何がなんだかわからなかったので横の子に聞いてみる。

「すまんが、どうなってんだ?」

「なんかね、肩にぶつかったとかどうとかで喧嘩にって、鷹威君!」

声には聞き覚えがあった。

それもそのはず、横にはポニーテール少女の佳那美がいるのだ。

「佳那美も見てたのか」

「気になって」

「浅はかな理由だな」

「別にいいじゃない!気になったの!」

自棄ないい方だ。

「俺もそんな感じだ」

「なーんだ、鷹威君もそんな理由なんじゃん」

「それより、誰か止めないのか?やられてる奴、結構ピンチだろ?」

このままいけば、死ぬかもしれない。

「止めに入れたなら入ってるよ」

「どういうことだ?」

「笑ってる人ね、かなり強い人なんだ。

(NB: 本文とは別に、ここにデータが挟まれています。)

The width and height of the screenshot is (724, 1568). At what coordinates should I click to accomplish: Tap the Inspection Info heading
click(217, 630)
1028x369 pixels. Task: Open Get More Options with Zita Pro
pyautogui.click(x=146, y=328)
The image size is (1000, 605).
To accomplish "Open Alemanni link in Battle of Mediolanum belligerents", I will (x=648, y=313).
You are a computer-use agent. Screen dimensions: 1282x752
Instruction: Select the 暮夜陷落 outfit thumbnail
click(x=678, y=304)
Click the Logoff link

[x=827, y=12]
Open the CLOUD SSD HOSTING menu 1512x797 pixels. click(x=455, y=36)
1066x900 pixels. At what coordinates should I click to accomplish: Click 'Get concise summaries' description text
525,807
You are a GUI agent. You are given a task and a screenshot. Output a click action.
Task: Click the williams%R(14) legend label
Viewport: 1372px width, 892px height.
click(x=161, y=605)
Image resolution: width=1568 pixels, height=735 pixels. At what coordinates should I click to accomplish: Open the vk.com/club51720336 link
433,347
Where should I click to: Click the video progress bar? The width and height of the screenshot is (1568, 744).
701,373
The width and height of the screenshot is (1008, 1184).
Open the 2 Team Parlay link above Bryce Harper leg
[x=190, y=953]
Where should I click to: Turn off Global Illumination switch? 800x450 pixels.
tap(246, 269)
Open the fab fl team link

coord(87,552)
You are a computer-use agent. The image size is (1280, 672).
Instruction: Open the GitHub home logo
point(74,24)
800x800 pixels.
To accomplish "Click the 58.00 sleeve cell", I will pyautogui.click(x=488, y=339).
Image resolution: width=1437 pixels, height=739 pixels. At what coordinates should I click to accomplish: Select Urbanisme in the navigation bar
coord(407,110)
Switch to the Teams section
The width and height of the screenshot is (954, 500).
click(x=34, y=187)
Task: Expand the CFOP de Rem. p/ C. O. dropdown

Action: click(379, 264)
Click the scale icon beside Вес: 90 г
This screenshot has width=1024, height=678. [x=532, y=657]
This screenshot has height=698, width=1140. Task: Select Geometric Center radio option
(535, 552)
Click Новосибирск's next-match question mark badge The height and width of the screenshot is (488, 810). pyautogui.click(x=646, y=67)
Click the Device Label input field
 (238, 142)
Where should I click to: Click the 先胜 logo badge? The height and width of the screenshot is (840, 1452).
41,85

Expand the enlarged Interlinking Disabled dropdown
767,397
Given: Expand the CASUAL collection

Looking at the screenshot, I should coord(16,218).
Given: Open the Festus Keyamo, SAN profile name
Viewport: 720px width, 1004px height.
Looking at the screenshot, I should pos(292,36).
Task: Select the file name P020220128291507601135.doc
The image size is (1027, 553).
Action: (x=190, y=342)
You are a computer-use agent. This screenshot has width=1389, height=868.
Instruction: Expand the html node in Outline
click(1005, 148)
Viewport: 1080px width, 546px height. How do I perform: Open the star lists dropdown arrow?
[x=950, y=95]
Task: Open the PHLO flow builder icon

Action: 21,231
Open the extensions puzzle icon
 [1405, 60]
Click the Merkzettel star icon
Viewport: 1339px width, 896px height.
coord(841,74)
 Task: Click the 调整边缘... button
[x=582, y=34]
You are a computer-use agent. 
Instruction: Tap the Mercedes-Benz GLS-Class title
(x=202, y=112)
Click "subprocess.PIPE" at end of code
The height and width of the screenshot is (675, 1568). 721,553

名前は海江田広隆だったかな。皐月鳴の四天王って言われてるみたい」

「強いからって一方的にしばいていい理由にならない。誰かが止めなきゃ殴られたままになっちまう」

足は前へと出ている。

「やめなよ、鷹威君があんな風になっちゃうよ!」

佳那美の制止を聞かずに、身体が二人へと近づいていく。

「構わねえ!男として、助けなかったっていう悔いは残したくねえ!」

何だかわからないが怒っていた。

感情が高ぶりすぎたのだろう。

俺は二人が気付く距離まで出ていた。